Extracted data:
________________
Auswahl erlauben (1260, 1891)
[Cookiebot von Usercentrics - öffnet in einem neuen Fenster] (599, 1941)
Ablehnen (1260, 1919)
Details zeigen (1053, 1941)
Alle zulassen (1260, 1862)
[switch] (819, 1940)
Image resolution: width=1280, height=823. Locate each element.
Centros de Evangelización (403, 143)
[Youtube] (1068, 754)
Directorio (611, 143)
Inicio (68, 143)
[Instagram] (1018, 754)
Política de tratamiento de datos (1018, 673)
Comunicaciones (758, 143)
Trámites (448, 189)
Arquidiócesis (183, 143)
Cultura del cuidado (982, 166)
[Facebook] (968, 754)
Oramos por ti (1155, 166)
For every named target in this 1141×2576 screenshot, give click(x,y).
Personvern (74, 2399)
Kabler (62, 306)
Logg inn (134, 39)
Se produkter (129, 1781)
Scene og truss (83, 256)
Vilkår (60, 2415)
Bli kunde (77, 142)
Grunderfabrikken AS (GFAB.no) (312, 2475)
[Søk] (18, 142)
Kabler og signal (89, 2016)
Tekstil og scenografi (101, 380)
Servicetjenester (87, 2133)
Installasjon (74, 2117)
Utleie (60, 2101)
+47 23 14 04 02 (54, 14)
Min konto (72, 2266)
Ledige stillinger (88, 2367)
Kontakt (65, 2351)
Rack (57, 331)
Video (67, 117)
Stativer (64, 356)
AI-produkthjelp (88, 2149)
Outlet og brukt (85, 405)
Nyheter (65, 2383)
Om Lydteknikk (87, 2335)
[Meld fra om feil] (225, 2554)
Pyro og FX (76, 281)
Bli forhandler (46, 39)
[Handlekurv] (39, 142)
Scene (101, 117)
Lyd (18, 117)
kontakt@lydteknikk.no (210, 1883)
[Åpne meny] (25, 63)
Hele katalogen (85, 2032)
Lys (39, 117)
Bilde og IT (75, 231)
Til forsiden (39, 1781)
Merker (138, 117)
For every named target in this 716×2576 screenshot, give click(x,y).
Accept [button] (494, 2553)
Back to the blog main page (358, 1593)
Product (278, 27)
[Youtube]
________________
What is required:
Output the records again in full. Keep every character as written.

Answer section:
Auswahl erlauben (1260, 1891)
[Cookiebot von Usercentrics - öffnet in einem neuen Fenster] (599, 1941)
Ablehnen (1260, 1919)
Details zeigen (1053, 1941)
Alle zulassen (1260, 1862)
[switch] (819, 1940)
Image resolution: width=1280, height=823. Locate each element.
Centros de Evangelización (403, 143)
[Youtube] (1068, 754)
Directorio (611, 143)
Inicio (68, 143)
[Instagram] (1018, 754)
Política de tratamiento de datos (1018, 673)
Comunicaciones (758, 143)
Trámites (448, 189)
Arquidiócesis (183, 143)
Cultura del cuidado (982, 166)
[Facebook] (968, 754)
Oramos por ti (1155, 166)
For every named target in this 1141×2576 screenshot, give click(x,y).
Personvern (74, 2399)
Kabler (62, 306)
Logg inn (134, 39)
Se produkter (129, 1781)
Scene og truss (83, 256)
Vilkår (60, 2415)
Bli kunde (77, 142)
Grunderfabrikken AS (GFAB.no) (312, 2475)
[Søk] (18, 142)
Kabler og signal (89, 2016)
Tekstil og scenografi (101, 380)
Servicetjenester (87, 2133)
Installasjon (74, 2117)
Utleie (60, 2101)
+47 23 14 04 02 (54, 14)
Min konto (72, 2266)
Ledige stillinger (88, 2367)
Kontakt (65, 2351)
Rack (57, 331)
Video (67, 117)
Stativer (64, 356)
AI-produkthjelp (88, 2149)
Outlet og brukt (85, 405)
Nyheter (65, 2383)
Om Lydteknikk (87, 2335)
[Meld fra om feil] (225, 2554)
Pyro og FX (76, 281)
Bli forhandler (46, 39)
[Handlekurv] (39, 142)
Scene (101, 117)
Lyd (18, 117)
kontakt@lydteknikk.no (210, 1883)
[Åpne meny] (25, 63)
Hele katalogen (85, 2032)
Lys (39, 117)
Bilde og IT (75, 231)
Til forsiden (39, 1781)
Merker (138, 117)
For every named target in this 716×2576 screenshot, give click(x,y).
Accept [button] (494, 2553)
Back to the blog main page (358, 1593)
Product (278, 27)
[Youtube]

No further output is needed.